Chip and PIN helps prevent stolen cards from being used fraudulently in a retail environment but doesn’t do anything to protect e-commerce transactions. Account information can be stolen from Chip and PIN cards by compromised point-of-sale systems and this information can then be used to make fraudulent e-commerce transactions. Chip and PIN alone is not a panacea (and most banks in the US are going to Chip and Sign rather than Chip and PIN). I’ve written about this in more detail here:The real solution for the type of retail fraud we’ve been seeing is called P2PE (for Point to Point Encryption). This is a standard for payment card data to be encrypted in the hardware terminal and works with both magnetic stripe cards or chip cards. Under P2PE the data is encrypted before it gets to the (potentially compromised) point-of-sale terminal and the retailer does not have the decryption keys. The encrypted data is passed straight through the processor who does have the ability to decrypt it. Even if the data is intercepted it should be useless for fraud purposes.New solutions like Apple Pay are also promising. Based on the technical information we’ve seen so far on Apple Pay it looks like they’re finally getting away from this idea of a “secret number” (the payment card account number) that has to be shared with everyone you want to make a purchase from. By using tokenized and one-time-use numbers the system should be much more difficult to abuse.

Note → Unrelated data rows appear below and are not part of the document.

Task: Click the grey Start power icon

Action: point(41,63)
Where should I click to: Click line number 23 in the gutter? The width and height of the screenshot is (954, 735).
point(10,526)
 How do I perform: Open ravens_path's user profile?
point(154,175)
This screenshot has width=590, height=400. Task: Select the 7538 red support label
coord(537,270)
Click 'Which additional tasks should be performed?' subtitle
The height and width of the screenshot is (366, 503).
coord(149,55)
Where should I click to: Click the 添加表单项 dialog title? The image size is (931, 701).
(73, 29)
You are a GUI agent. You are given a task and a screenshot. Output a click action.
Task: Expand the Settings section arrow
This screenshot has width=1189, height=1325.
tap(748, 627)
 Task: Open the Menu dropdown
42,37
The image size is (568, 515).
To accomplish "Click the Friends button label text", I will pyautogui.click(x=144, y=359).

One of the problems with digital electronic data is that it is so easy to copy and therefore is difficult to destroy once released. As we’ve seen with the recently leaked celebrity nude photos, it is nearly impossible to prevent the dissemination of information once it is stolen. Governments and targeted advertising firms are busy compiling massive databases that track the behavior of nearly everyone in the connected society. Meanwhile consumers are increasingly putting their private data into social media sites and cloud services where they are skimmed by technology companies and fed into these databases. Access to these databases (the commercial ones at least) is a commodity, bought and sold every day. We are quickly heading towards a world where there are no more individual secrets, where any detail of a person’s life can be available with just a few clicks and a few dollars. Enterprising fraudsters have already figured this out and have been able to buy access to one of the largest credit reporting bureaus’ databases in order to sell social security numbers for identity theft purposes.
As we become an increasingly connected society, we have to be more vigilant when it comes to protecting our information. There is much to be done on both the corporate and consumer side to ensure our data is protected, but education about what’s happening in this new landscape is the prime place to start to make sure you know what do to in the face of a security breach.